Re: Getting glyphs and their outlines
Re: Getting glyphs and their outlines
- Subject: Re: Getting glyphs and their outlines
- From: Glenn Andreas <email@hidden>
- Date: Mon, 29 Mar 2004 13:16:55 -0600
At 12:01 PM -0500 3/29/04, Steve Sims wrote:
Hi gang,
I want to do something that I feel is fairly simple, namely get a
glyph for a character in a particular font, and then grab its
outline.
Funny, just the other day I thought the exact same.
Of course outline graphics are represented as NSBezierPath objects.

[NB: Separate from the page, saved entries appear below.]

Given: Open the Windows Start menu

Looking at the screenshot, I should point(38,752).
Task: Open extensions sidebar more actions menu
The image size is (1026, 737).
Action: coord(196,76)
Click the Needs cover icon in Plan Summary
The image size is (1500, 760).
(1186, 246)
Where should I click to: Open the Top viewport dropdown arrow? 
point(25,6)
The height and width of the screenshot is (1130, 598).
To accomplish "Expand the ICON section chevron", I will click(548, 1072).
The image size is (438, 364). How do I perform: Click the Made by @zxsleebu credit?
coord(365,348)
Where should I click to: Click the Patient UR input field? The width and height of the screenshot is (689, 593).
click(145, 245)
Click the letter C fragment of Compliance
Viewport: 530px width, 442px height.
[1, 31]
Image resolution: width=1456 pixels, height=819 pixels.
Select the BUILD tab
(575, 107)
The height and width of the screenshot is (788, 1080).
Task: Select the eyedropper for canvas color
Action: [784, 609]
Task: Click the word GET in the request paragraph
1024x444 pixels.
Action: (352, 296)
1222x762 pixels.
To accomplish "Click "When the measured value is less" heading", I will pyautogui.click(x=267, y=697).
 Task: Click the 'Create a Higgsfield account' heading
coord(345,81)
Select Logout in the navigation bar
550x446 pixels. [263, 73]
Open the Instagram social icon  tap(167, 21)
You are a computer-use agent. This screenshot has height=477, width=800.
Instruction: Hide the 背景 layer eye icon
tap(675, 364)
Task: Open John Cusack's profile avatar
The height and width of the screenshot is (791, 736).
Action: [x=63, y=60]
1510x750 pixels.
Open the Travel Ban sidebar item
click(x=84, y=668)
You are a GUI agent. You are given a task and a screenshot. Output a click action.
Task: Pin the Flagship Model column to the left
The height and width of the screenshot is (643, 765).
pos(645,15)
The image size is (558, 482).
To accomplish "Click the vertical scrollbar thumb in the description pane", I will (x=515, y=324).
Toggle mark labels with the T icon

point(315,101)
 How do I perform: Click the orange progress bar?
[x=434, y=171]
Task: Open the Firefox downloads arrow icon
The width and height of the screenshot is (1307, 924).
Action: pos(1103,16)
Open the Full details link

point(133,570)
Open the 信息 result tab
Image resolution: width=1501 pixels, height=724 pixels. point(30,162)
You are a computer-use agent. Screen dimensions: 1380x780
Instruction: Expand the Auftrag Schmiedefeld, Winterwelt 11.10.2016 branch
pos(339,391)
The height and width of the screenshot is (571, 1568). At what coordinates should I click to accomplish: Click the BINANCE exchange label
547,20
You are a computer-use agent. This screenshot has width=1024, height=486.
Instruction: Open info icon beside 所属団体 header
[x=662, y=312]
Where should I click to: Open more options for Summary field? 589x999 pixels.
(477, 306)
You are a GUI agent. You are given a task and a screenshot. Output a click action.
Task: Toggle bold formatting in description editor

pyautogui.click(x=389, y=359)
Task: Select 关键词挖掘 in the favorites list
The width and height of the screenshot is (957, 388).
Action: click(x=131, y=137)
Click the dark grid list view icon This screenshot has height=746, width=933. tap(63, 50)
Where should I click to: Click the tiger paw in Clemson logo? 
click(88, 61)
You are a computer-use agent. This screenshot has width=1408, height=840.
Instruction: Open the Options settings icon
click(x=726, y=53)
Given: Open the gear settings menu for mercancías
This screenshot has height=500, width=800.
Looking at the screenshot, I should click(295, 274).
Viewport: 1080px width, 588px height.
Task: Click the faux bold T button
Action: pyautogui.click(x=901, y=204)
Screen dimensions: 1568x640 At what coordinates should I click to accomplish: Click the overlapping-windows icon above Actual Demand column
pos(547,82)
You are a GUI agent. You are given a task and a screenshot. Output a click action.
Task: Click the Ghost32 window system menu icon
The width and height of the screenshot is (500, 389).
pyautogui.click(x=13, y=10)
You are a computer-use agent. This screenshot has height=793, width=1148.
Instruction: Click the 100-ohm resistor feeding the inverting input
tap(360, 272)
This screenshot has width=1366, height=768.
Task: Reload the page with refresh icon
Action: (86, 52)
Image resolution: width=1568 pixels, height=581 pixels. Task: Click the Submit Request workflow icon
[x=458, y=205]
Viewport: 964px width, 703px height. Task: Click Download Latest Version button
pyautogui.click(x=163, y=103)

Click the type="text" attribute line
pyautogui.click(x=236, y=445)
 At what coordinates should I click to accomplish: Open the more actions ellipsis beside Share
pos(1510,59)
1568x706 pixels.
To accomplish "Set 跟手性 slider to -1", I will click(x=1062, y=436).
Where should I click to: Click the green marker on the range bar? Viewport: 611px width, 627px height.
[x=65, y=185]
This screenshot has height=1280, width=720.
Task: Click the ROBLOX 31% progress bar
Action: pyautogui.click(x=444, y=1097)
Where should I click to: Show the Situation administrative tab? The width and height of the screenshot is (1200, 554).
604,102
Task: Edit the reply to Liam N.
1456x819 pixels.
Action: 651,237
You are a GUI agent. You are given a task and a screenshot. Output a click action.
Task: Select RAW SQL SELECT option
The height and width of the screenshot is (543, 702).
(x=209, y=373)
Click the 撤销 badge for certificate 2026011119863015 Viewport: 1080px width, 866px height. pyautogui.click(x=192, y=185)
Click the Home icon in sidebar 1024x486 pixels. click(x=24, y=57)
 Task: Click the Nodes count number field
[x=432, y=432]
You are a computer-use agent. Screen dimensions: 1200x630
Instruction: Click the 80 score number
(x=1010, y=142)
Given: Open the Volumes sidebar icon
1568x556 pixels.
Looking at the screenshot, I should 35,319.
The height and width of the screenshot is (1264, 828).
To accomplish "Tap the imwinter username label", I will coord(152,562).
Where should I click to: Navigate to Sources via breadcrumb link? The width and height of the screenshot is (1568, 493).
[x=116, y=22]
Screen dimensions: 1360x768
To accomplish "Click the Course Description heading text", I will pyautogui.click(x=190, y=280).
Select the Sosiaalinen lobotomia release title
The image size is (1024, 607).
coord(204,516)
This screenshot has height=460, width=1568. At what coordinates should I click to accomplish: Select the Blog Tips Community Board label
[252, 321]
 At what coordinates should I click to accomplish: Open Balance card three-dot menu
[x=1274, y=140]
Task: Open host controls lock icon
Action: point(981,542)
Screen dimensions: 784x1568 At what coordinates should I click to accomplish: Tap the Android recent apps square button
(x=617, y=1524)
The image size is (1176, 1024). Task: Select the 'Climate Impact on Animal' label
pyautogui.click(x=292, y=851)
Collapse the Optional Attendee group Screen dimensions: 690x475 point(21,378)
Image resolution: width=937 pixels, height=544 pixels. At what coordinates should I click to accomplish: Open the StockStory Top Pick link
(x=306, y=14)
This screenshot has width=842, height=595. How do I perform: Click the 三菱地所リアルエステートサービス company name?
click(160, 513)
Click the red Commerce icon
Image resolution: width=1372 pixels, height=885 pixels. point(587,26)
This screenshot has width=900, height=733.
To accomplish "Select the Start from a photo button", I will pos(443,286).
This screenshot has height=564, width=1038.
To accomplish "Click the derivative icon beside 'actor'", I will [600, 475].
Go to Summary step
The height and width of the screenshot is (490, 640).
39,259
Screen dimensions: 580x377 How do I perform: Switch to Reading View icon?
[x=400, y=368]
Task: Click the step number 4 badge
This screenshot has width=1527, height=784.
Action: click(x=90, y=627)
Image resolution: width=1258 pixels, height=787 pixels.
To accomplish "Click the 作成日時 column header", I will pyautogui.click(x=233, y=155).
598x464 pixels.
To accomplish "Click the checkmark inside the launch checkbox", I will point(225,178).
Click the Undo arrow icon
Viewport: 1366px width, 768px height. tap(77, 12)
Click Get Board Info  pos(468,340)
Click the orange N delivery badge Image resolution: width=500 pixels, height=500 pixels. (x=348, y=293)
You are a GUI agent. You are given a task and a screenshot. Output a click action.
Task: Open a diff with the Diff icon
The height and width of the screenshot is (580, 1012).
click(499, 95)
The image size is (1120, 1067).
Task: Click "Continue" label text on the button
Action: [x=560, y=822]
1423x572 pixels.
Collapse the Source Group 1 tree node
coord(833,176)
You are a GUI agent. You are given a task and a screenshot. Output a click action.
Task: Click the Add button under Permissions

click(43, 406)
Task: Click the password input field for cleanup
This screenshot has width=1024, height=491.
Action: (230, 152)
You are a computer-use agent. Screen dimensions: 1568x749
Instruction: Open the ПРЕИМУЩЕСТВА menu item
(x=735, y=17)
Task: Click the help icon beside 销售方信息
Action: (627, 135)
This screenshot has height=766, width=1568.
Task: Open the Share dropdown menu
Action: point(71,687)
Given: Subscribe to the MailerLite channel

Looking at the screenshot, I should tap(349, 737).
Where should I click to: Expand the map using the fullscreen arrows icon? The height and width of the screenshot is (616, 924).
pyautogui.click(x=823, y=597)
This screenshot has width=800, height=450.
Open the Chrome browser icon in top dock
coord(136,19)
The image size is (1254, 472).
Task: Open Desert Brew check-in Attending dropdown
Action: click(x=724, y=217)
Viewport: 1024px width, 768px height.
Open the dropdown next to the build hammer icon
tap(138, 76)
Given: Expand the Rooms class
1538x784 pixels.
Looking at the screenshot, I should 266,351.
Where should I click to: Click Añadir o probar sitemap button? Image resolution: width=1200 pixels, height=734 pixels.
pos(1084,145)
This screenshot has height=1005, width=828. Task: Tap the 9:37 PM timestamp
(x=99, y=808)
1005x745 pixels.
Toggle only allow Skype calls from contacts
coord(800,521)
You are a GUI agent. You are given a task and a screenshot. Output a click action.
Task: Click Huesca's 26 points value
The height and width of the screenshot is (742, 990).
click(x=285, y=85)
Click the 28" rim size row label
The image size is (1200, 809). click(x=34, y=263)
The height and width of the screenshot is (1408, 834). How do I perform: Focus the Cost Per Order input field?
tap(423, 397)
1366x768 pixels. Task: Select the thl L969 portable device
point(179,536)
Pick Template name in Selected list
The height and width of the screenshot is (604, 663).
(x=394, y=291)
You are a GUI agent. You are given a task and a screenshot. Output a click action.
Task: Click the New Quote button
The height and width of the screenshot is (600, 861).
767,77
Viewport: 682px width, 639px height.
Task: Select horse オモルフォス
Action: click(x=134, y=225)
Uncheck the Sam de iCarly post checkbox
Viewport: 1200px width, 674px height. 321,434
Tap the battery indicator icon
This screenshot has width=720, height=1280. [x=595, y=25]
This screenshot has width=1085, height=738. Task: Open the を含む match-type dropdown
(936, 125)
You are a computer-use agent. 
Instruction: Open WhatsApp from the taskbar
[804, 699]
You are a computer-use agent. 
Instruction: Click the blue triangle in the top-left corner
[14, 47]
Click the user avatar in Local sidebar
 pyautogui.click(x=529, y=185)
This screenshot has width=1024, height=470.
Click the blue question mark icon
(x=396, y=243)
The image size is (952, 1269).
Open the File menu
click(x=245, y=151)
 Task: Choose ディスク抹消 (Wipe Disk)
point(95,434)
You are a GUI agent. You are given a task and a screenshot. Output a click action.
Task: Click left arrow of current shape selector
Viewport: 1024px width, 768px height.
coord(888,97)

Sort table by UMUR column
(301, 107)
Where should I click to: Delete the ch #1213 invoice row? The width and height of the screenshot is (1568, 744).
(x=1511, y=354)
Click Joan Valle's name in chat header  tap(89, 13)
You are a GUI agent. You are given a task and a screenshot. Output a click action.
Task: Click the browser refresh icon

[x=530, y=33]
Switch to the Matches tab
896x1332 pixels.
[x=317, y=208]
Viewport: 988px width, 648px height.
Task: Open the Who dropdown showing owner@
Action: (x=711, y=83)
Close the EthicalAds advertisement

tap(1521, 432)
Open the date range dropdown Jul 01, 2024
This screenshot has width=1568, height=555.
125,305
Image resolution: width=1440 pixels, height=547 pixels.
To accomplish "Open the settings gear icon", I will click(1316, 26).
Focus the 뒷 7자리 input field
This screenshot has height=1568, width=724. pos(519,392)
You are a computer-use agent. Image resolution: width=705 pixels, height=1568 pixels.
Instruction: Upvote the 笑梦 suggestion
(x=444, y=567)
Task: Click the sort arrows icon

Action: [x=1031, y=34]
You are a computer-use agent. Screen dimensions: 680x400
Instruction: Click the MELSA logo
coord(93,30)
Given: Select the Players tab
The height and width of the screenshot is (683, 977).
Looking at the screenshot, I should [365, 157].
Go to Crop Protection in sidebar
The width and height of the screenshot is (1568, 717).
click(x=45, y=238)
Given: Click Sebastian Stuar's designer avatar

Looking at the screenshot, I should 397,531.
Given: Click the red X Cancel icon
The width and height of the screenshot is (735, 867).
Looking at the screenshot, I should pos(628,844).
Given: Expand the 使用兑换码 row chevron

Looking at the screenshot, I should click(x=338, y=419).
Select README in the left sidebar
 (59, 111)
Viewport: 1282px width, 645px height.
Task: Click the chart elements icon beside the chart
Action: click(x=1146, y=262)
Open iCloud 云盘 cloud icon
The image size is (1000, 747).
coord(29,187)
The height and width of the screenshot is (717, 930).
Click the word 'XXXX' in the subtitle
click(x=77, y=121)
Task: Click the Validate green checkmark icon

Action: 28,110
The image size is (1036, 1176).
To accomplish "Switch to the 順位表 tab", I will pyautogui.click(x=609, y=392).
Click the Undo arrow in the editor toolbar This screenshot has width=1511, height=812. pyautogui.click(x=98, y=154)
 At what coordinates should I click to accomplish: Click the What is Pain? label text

Getting outlines the ATSUICurveAccessDemo way would seem to be a
virtual duplication of NSBezierPath's
appendBezierPathWithGlyph:inFont: call and I hate to reinvent the
wheel. The only problem is this call takes an NSGlyph, and I can't
see how to get the glyph for a particular character. I've looked
everywhere I can think this would be, like NSGlyph, NSFont,
NSString, etc., but haven't found it. I'm probably overlooking the
obvious...
You're not, unfortunately. There is no "obvious" routine mapping
between a "character" and a "glyph" becuase, well, there's no obvious
mapping between characters and glyphs. For example, consider the
case of glyphs that are formed by the combination of letters, like
"fl" (where the "l" is joined with the "f"), or the two unicode
character sequence for a decomposed umlaut (so it might be "lower
case e", "umlaut", which can be translated to a single glyph in some
font, or the complete opposite can happen where a "lower case e with
umlaut" gets converted to two glyphs - one for the "e" and one for
the umlaut").
However, doing what it sounds like you want isn't all that difficult,
it just requires a couple of steps.
So my question is simply how do I, in a Cocoa-friendly manner, get a
glyph for a single character?
The easiest way is to set up a NSLayoutManager object with a string
containing your text in a particular font, and then calling
glyphAtIndex (and then appendBezierPathWithGlyph:inFont:). There
may, of course, not be the same number of glyphs as there are
characters. Also note that this will cause problems if the glyph
isn't represented in the font (for example, a given font may not have
that character, like some funky symbol, and instead a different font
is used, being substituted transparently), but for simple things it
should work fine.
--
Glenn Andreas email@hidden
mondo blobbo, Cythera, Theldrow, oh my!